Elegant Sharding Strategy (Shard ID for DB Partitioning, Kafka Partitioning, and Redis Hash-Tagging)
AXS uses an explicit shard_id column to drive all sharding dimensions:
-
Database range partitions
-
Kafka partition keys
-
Redis Cluster hash tags ({shard_id})
This unified sharding model provides clear operability, flexible re-sharding, and predictable data locality across storage layers.
.
├── cmd/ # Cobra commands: grpc, consumer (placeholders for http/cron)
├── config/ # TOML configs (copy config.example.toml to your env)

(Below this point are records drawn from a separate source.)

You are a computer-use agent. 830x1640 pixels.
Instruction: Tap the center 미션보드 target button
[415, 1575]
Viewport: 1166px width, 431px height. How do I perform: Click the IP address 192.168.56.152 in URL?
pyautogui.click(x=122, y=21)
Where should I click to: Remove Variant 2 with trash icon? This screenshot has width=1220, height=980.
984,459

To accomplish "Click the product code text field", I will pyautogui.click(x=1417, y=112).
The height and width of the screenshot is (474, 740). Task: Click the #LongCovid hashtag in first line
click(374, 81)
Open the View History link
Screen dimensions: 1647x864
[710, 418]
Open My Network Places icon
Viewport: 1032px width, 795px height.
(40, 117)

├── deployment/ # Includes Docker Compose (local) and Helm charts (Kubernetes) for deployment
├── pb/ # Protobuf definitions + generated Go code (api + event schemas)
├── pkg/ # Application code (app wiring, handlers, repositories, services, utils)
│ ├── app/ # Fx bootstrap helpers for grpc + consumer apps
│ ├── handler/ # gRPC handler and Kafka batch consumer abstraction
│ ├── infra/ # Config loading, DB/Redis/Kafka clients
│ ├── repository/ # dbdao (Postgres), redisdao, cachedao (BigCache)
│ ├── service/ # Event processor, leader election, result publisher
│ └── utils/ # Worker pool, retry helpers, etc.
├── setup/ # goose migrations, Kafka topic specs, seed tool + Dockerfile
└── stresstest/ # k6 based stress test harness (TypeScript + webpack)
- Go
1.24.x(pergo.mod) - Docker & Docker Compose (for local infra)
protoc,protoc-gen-go,protoc-gen-go-grpc(only if you need to regenerate protobufs)- Optional for stress tests: Node 20+, npm,
go install go.k6.io/xk6@latest
- Copy config/config.example.toml to config/config.toml and update the values as needed.
- Use the provided Makefile to build, run, and manage the service.
Stress testing is performed using k6. See the stress test documentation for details.
-
Implement robust failure-handling mechanisms (e.g., introduce a Dead Letter Queue and add safeguards for resolving data inconsistencies between the database and in-memory cache when two consumers accidentally process requests for the same user).
-
Add comprehensive unit tests across all layers (SQL, Redis, cache, event processing logic, etc.).
-
Add request signature verification to prevent unauthorized internal requests and ensure message integrity.
-
Add a cron job to resend failed produced messages (for cases where Kafka or network issues prevent successful publishing).
-
Introduce an acknowledgment (ACK) mechanism to eliminate the need for separate cron jobs in individual microservices. AXS would centrally manage callback delivery and retry logic when ACKs are lost.
-
Provide Helm charts for Kubernetes deployment.
-
Add MySQL repository implementation (alternative persistence layer to PostgreSQL).
-
Include more comments to enhance clarity and readability.
This project is a beta-stage prototype, designed primarily to demonstrate the performance characteristics of an event-driven architecture. Before using it in any production environment, please review the entire codebase thoroughly and conduct extensive testing to ensure it meets your system’s reliability, safety, and compliance requirements.